* Directions
Beginning with the line that holds "Click the check icon" in the data below, give again every line through the one that holds "Given: Toggle Underline formatting", exactly as written.

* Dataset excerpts
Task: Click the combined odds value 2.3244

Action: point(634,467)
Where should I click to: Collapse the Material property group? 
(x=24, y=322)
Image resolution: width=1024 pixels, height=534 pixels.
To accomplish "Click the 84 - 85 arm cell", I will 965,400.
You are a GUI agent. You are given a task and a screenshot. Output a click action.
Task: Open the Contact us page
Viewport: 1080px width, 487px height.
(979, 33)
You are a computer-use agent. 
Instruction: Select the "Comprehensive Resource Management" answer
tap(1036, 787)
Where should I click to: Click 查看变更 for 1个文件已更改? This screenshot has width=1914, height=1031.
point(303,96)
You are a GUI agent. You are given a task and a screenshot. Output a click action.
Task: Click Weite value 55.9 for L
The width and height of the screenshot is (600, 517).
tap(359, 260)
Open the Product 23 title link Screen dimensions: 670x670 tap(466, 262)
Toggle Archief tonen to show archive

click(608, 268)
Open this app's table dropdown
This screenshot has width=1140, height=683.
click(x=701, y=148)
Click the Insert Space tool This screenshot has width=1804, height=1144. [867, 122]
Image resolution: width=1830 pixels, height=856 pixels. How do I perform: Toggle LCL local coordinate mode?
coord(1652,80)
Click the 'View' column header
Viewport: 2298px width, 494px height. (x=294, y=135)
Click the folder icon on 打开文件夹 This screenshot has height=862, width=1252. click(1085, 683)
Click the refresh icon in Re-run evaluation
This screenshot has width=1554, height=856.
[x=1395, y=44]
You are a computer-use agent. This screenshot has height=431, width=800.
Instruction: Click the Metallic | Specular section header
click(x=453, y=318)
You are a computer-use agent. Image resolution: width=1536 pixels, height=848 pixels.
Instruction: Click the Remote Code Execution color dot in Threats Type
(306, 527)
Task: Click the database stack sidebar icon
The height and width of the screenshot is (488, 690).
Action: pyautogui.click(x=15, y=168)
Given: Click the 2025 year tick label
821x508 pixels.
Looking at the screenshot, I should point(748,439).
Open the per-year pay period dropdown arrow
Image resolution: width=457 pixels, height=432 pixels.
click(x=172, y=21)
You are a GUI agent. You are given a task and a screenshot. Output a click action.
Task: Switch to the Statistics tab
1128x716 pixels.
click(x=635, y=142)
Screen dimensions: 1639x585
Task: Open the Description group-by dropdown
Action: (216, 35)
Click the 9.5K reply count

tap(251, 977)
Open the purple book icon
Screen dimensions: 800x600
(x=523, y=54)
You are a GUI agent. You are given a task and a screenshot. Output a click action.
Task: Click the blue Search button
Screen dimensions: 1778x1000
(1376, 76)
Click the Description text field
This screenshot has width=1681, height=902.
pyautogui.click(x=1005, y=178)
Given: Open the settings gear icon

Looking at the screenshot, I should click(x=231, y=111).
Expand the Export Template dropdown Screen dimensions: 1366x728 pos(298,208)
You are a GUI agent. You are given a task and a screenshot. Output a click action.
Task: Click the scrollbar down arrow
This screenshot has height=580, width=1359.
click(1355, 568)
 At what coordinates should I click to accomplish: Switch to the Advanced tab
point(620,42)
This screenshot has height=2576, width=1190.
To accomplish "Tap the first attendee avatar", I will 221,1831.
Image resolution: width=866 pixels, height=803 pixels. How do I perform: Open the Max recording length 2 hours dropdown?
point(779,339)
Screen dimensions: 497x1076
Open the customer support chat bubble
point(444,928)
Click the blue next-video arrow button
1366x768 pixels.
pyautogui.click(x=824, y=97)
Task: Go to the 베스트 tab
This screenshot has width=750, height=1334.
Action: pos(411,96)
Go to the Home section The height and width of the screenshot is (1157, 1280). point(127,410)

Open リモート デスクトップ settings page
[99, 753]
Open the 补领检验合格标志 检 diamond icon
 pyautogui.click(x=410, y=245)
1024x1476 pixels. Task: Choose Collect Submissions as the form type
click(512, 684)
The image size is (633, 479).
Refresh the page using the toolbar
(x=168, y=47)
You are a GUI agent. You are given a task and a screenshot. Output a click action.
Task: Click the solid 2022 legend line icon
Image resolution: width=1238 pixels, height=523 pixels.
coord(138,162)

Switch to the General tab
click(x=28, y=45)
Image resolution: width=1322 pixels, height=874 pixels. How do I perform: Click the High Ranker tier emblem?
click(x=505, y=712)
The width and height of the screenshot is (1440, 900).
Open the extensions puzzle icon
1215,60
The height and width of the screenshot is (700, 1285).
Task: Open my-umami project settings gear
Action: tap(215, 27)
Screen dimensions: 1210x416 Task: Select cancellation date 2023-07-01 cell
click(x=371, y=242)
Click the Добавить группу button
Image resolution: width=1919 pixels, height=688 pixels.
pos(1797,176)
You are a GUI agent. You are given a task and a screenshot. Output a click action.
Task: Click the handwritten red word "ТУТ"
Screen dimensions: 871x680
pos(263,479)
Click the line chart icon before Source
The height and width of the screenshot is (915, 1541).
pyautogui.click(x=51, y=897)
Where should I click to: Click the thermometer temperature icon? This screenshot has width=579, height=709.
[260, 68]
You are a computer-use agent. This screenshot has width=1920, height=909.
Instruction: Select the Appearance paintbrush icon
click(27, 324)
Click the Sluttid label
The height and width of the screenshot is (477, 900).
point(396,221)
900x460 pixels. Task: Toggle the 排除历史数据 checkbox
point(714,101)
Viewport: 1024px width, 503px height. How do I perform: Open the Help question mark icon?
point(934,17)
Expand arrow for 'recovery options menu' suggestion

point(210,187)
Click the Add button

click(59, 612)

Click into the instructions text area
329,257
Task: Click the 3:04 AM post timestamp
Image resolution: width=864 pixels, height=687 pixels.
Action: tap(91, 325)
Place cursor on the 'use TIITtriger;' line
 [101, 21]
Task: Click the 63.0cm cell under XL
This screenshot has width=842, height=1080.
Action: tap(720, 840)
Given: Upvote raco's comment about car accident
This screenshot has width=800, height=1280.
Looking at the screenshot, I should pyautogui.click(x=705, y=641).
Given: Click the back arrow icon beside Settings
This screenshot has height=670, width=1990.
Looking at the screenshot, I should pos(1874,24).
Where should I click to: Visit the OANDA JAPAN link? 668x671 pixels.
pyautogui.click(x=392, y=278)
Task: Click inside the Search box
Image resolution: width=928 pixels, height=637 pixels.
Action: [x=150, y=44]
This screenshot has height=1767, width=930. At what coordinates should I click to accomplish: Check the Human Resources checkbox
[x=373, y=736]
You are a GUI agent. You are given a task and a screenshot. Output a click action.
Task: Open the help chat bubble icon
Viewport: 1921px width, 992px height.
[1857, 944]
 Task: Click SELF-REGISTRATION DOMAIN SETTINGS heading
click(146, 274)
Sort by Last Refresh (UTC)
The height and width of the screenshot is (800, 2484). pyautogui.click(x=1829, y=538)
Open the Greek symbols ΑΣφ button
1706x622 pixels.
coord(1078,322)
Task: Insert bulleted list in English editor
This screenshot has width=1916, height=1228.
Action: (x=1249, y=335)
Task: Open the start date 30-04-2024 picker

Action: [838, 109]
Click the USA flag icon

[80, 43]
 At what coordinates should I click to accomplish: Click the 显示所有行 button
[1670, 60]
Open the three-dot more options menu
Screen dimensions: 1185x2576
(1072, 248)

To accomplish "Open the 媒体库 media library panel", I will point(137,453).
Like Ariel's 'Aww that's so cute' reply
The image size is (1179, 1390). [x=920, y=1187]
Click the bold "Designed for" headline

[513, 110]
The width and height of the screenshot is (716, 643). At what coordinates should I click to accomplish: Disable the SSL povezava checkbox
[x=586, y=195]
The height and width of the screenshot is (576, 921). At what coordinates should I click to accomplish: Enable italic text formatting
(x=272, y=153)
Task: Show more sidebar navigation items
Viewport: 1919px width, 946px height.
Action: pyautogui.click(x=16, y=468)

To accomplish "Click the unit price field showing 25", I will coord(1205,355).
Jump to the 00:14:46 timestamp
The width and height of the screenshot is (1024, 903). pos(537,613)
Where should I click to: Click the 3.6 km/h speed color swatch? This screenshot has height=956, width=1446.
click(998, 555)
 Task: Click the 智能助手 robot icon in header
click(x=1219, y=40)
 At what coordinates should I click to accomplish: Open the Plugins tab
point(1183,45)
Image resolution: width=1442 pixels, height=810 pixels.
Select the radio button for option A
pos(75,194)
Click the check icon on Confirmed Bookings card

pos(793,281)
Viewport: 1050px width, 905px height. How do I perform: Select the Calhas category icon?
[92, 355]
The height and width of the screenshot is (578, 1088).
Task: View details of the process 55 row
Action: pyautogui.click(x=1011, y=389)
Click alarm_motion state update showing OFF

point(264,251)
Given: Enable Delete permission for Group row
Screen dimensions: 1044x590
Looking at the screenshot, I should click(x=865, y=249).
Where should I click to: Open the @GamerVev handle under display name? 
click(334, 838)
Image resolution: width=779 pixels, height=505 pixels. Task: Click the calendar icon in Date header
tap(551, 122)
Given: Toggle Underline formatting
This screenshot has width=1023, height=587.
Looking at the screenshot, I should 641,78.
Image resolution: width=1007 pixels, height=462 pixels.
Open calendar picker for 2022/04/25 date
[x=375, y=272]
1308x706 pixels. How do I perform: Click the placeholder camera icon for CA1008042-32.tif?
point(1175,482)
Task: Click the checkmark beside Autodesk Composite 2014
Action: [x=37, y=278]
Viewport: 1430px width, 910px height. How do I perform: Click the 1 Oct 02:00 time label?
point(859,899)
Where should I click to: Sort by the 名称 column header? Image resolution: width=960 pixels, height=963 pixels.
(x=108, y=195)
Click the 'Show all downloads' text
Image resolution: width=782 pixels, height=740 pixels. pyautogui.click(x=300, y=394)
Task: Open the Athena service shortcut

* Output for this exercise
Click the check icon on Confirmed Bookings card

pos(793,281)
Viewport: 1050px width, 905px height. How do I perform: Select the Calhas category icon?
[92, 355]
The height and width of the screenshot is (578, 1088).
Task: View details of the process 55 row
Action: pyautogui.click(x=1011, y=389)
Click alarm_motion state update showing OFF

point(264,251)
Given: Enable Delete permission for Group row
Screen dimensions: 1044x590
Looking at the screenshot, I should click(x=865, y=249).
Where should I click to: Open the @GamerVev handle under display name? 
click(334, 838)
Image resolution: width=779 pixels, height=505 pixels. Task: Click the calendar icon in Date header
tap(551, 122)
Given: Toggle Underline formatting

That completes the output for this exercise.